Nie ma Ziraatu, więc finały Ligi Mistrzów nie odbędą się w Ankarze. Nie ma Eczacibasi i Fenerbahce, zatem odpadł też Stambuł. Antalya – to tam Jastrzębski Węgiel stanie przed szansą zdobycia trofeum. Tam też Joanna Wołosz może po raz kolejny świętować złoto najważniejszego europejskiego pucharu.
Jeszcze nieoficjalnie, ale już na pewno Antalya
Wiadomość nie jest jeszcze oficjalna, ale CEV ma ją potwierdzić jeszcze w piątek. Od dawna wiadomo, że finały odbędą się w Turcji, ale z ogłoszeniem miasta gospodarza czekano do rozstrzygnięć półfinałów, bo aż trzy turecki ekipy mogły awansować do meczów rozstrzygających o wygranej w całych rozgrywkach. Wtedy najkorzystniej dla Turków byłoby zrobić turniej w jednej z hal swoich reprezentantów.

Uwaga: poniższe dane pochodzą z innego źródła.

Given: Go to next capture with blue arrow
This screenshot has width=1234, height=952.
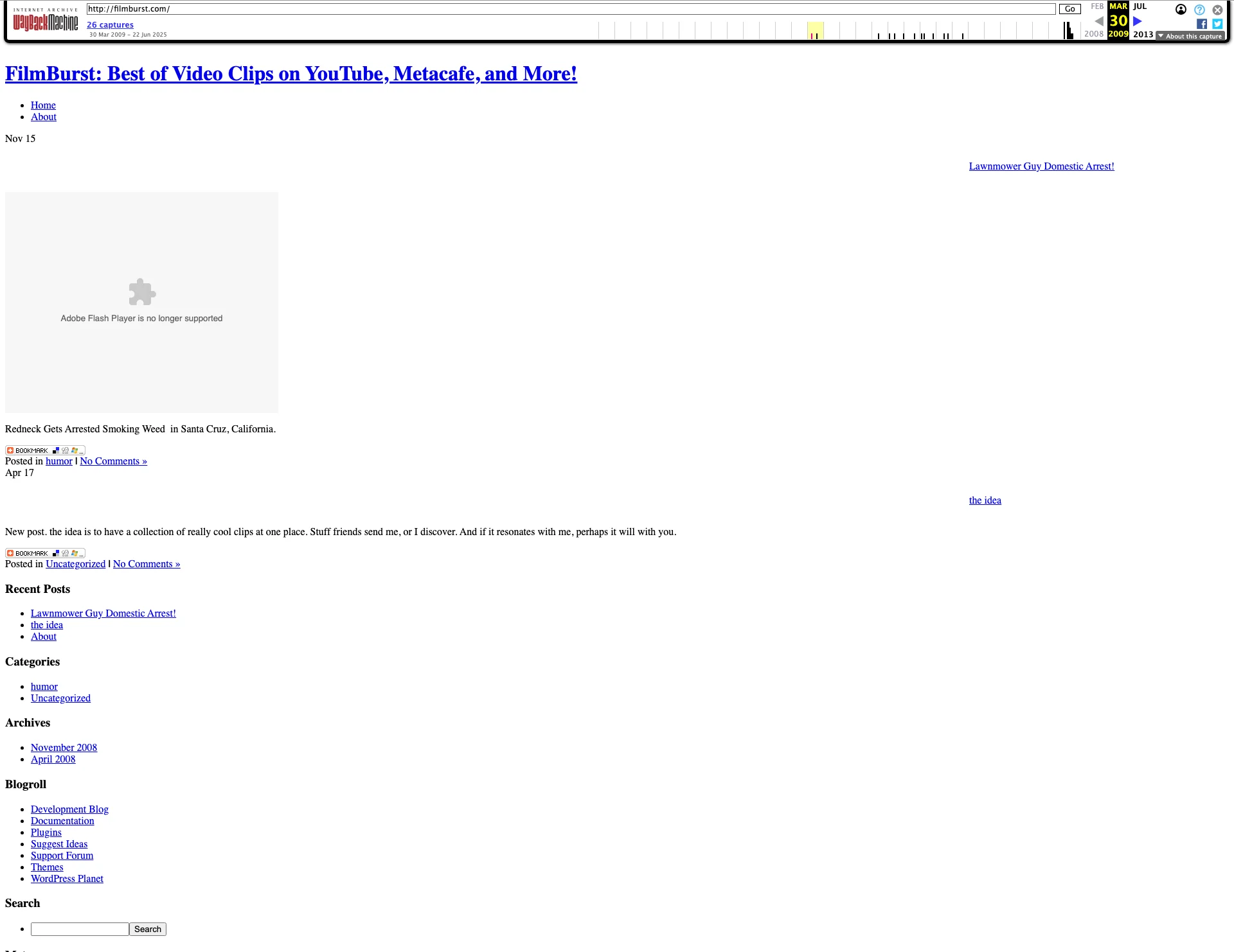Looking at the screenshot, I should 1138,21.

Okazało się jednak, że zamiast bogactwa wyboru jest klęska nieurodzaju w tegorocznych rozgrywkach dla tureckich drużyn (już wiadomo, że żaden puchar w tym roku nie trafi w tureckie ręce). Żadna nie awansowała do finału, więc zadecydowano, że finały gościć będą w AntalyiTry
Trzy puchary dla Włoszek, liczymy na trzy dla Polaków
W finale męskim Jastrzębski Węgiel zmierzy się z Itasem Trentino. Dotychczas katem obu klubów była ZAKSA. Dwukrotnie w ostatnich latach wygrywała z Itasem, a w ubiegłorocznych rozgrywkach z Jastrzębskim Węglem. Teraz w końcu któraś z tych drużyn zdobędzie upragnione złoto. My oczywiście liczymy na jastrzębian, którzy mają szansę sprawić, że podobnie jak w żeńskich rozgrywkach Włochy – tak w męskich Polska zgarnie wszystkie puchary (Projekt Warszawa wygrał Puchar Challenge, a Asseco Resovia Rzeszów Puchar CEV).

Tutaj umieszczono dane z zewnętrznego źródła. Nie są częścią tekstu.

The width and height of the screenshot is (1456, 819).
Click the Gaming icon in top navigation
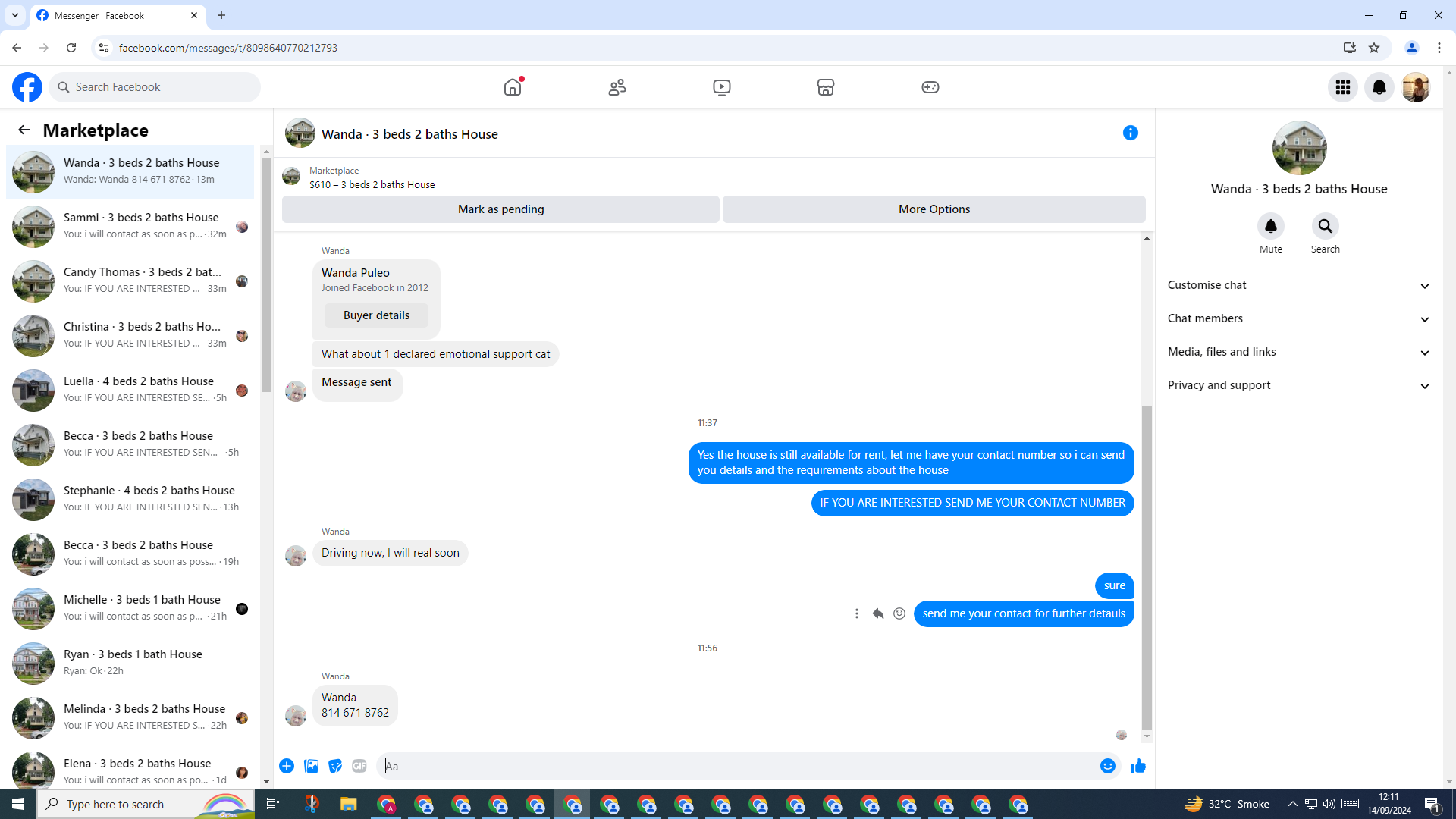point(930,87)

W finale kobiet zobaczymy włoską parę – Prosecco Imoco Conegliano z Joanną Wołosz i Vero Volley Milano. Już wcześniej w Pucharze Challenge triumfował Igor Gorgonzola Novara, a w Pucharze CEV Reale Mutua Fenera Chieri, więc Włoszki absolutnie zdominowały tegoroczne puchary.